En cuanto regresé a casa de Mónica, me fui derecha a tirarme sobre el sofá, a sudar bochorno, polvo y aburrimiento. Coco me preguntó por el sobre, se lo entregué con gesto de desgana, y él lo tomó en las manos con expresión de satisfacción: los ojos brillantes y una sonrisa que le atravesaba la cara como una cuchillada. Miró a Mónica y los ojos de su novia (por llamarla de alguna manera) le devolvieron amplificada su expresión de felicidad.

– Regresamos a la abundancia -dijo ella.

Era yo la que había dejado claro que no quería saber lo que había transportado, pero lo cierto era que me reconcomía la curiosidad.

– ¿Por qué pesaba tanto el dichoso paquete? -pregunté -En serio, bonita, cuanto menos sepas, mejor -dijo Coco.

En cualquier otra ocasión le hubiera mandado a la mierda, por prepotente, pero adoptó una expresión tan seria que juzgué que lo mejor era callarme. No es que me atemorizara, al contrario; casi diría que me daba pena.

– No me cabe en la cabeza que el tío ése se meta nada -dije, no dirigiéndome a Coco en particular, sino, en realidad, pensando en voz alta-. No le pegaba nada. Por favor… si parecía un estudiante modelo de los maristas.

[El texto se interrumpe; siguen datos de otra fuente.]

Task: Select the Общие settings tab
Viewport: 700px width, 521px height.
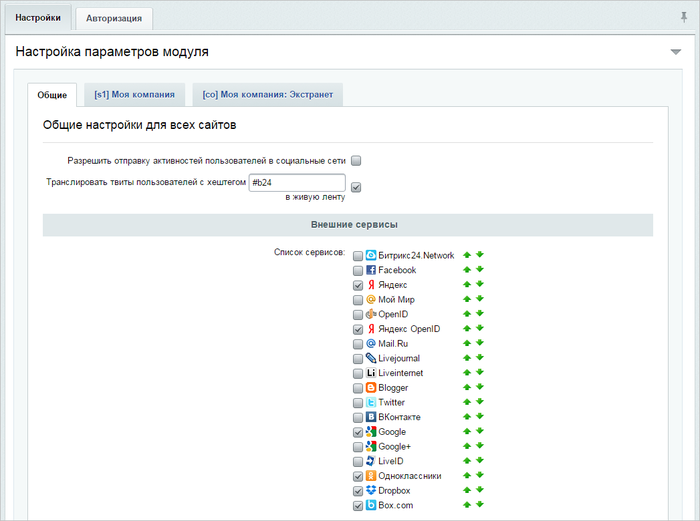Action: click(x=52, y=95)
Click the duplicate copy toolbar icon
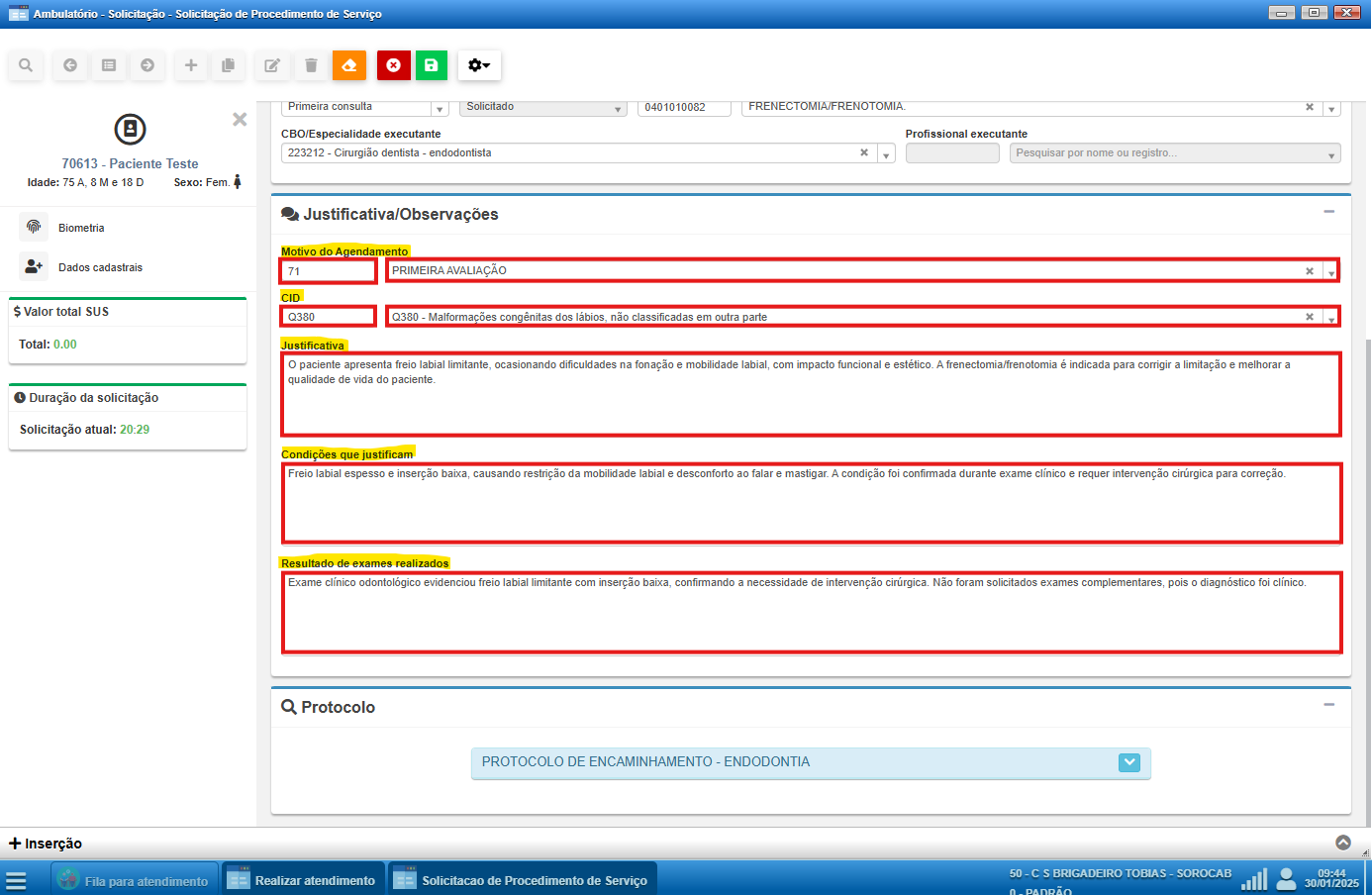 [x=229, y=65]
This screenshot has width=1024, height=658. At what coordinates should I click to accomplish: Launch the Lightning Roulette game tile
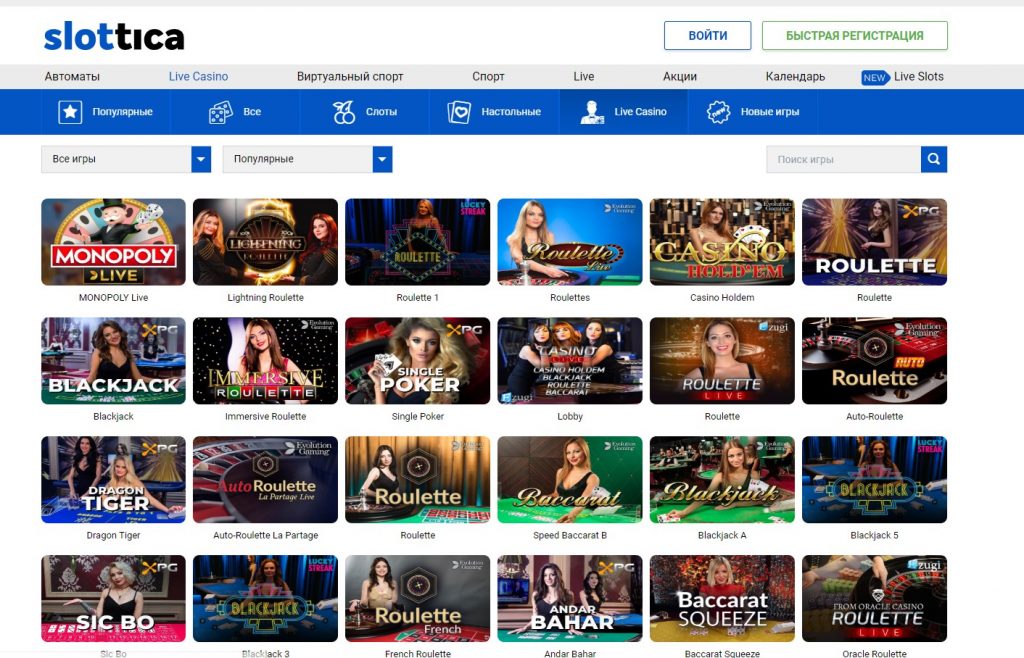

El cuarto de baño de La Iguana no era un cuarto de baño de diseño. El inodoro era un Roca normal y corriente, de tapa de plástico barato. A través de los desconchados de las paredes se adivinaban diferentes capas de pintura de distintos colores que, al igual que los anillos de los árboles, permitían conjeturar más o menos acertadamente la edad del local. Cabíamos a duras penas, pero cabíamos, Mónica, Coco y yo. Mónica, reclinada sobre la cisterna, estaba cortando unas rayas de coca sobre una tarjeta de crédito.

– No hagas tres. Yo no voy a querer -dije.

– ¿Por qué no vas a querer? -me preguntó Mónica -Porque no quiero. Me acelero muchísimo y luego me duele la cabeza y se me atontan las encías, y tampoco noto que me ponga mejor o peor.

– Tú te vas a meter por la sencilla razón de que los demás nos vamos a meter, y yo paso de que las cosas me suban a mí sola -replicó Mónica, tajante.

– Déjala, mujer -intervino Coco-; si no se mete, que no se meta. Mejor para nosotros, así nos tocará más.

– Tú te callas.

Con una mano de pulso de hierro me colocó la tarjeta delante de la nariz, y con la otra me alargó un tubo confeccionado con un billete de mil enrollado. Esnifé la raya. Creo que hubiese bebido veneno si ella me lo hubiera presentado en una copa. Los polvos me subieron por la nariz haciendo cosquillas y bajaron hasta la garganta dejando un regusto amargo.

– Esto sabe asqueroso -dije entre muecas. Ellos dos se rieron a la vez.

– Joder, cómo mola tu navaja -dijo Coco.

Coco se había fijado en la navaja que su novia (es un decir) había utilizado para cortar la coca: un bardeo automático de mango esmaltado rojo brillante, el color de un corazón enamorado en los dibujos animados.

– Me la regaló un camello rasta que me enrollé en Amsterdam -dijo Mónica-. Es bonita, ¿verdad? Pero no creas, no tiene valor sentimental ni nada de eso. El tío me daba igual, así que, si tanto te gusta, puedes quedártela.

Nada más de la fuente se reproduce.